Ancient Persian Tabriz rugs are a beautiful blend of fine Kurk wool and silk or a combination of the two. Tabriz rugs have a unique weave consisting of double wefts usually made of cotton or wool together with cotton warps. Some of extremely luxurious, high end antique Tabriz rugs use silk as an essential part for both the foundation and the pile, with 18 or 24 karat gold threads interwoven in the base. Antique Tabriz rugs are known for their densely-knotted structure with 300 to 800 KPSI not being uncommon. The range starts at Bazaar quality of 24 raj (Number of knots per 7 cm of the widths of the rug) and on up to the incredibly fine 110 raj. Raj is the unit of knot density. It shows the rigidity of the rug which based on the number of strings used for the foundation of the rug. Strings materials are usually made of cotton or silk which is used for very fine rugs.

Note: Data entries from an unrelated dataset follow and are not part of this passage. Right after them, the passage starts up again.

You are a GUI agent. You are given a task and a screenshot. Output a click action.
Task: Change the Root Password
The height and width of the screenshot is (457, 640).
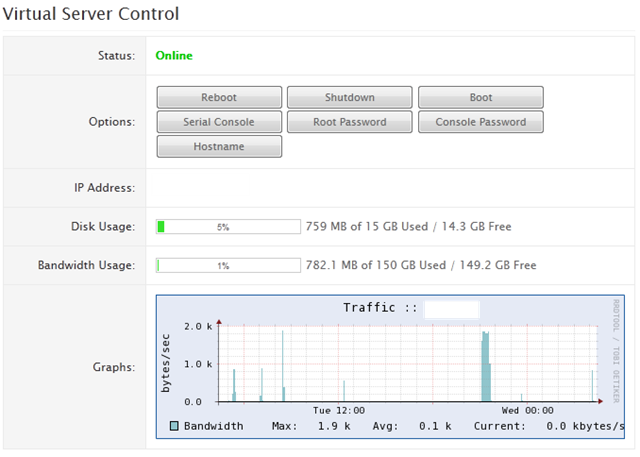click(x=350, y=122)
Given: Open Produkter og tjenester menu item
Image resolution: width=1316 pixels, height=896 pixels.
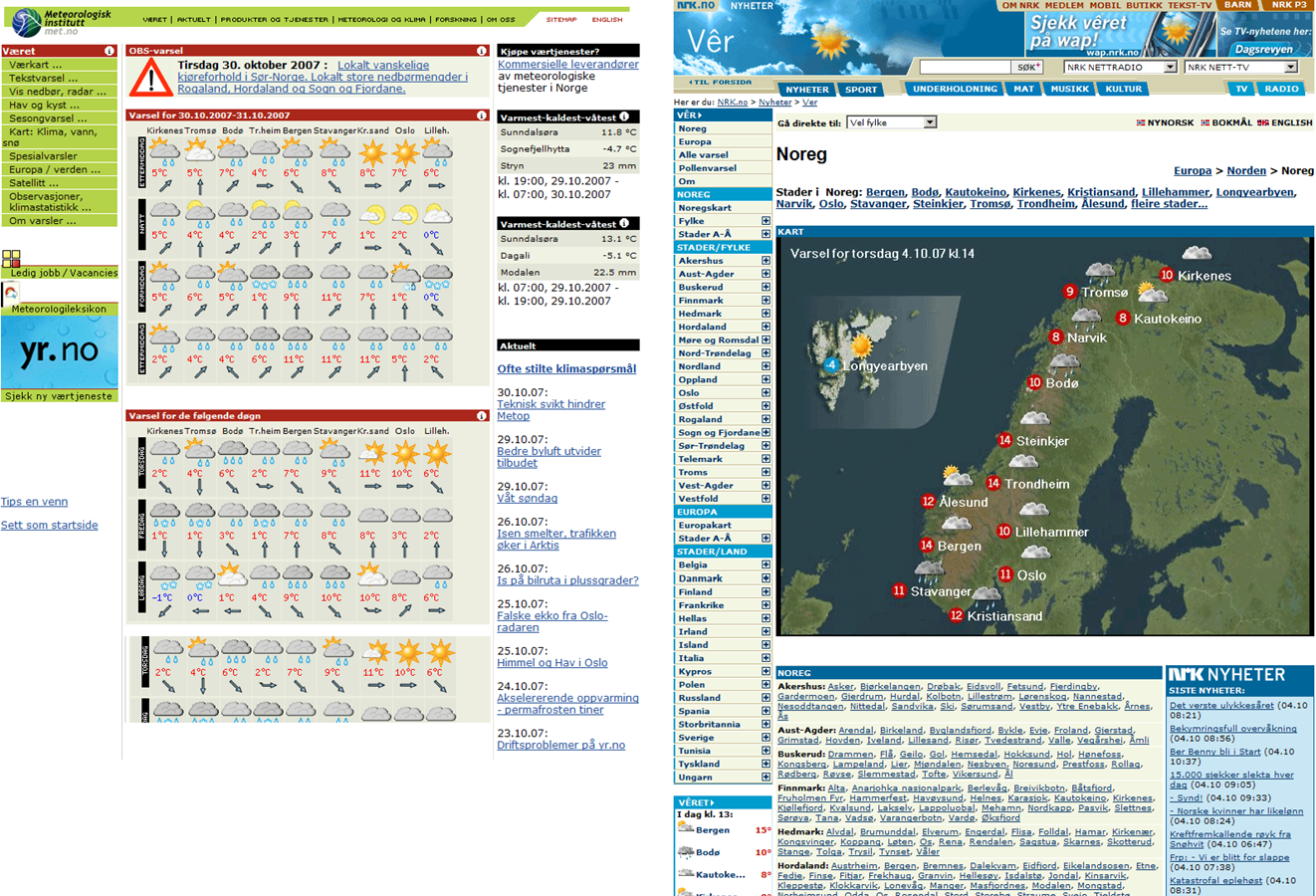Looking at the screenshot, I should [274, 19].
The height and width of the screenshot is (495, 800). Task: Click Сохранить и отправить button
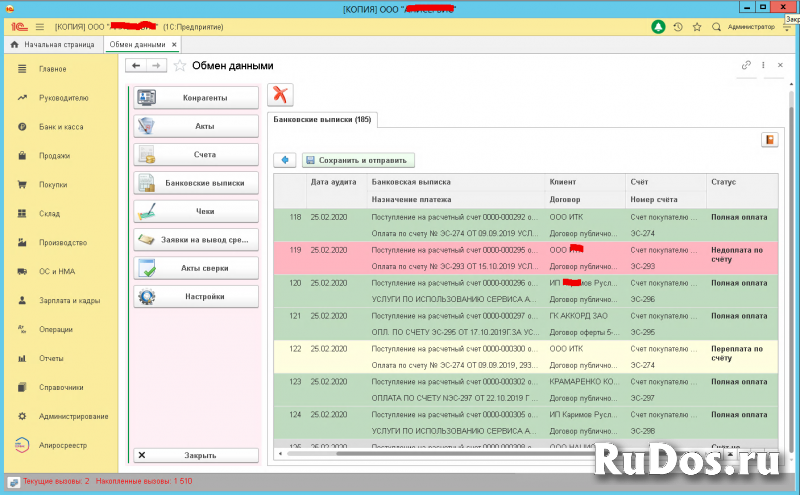click(x=358, y=159)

The traditional topics for the Tabriz carpets are the ornamental patterns, with the following dominant background colors: cream, red or navy blue. Often the topics for the Tabriz carpets are drawn from the works of the great Persian and Oriental poets. The carpets depict the scenes of falconry or images of a ferocious lion. Well known are also Tabriz carpet-pictures with images of fragments of palaces and mosques, scenes of battles or vivid hunting scenes.
The major producers in Tabriz today include: Alabaf of Tabriz, Galibafi Nassadji Tabriz, and Miri Brothers. The Tabriz school can be divided into 2 subgroups: Tabriz and Ardabil.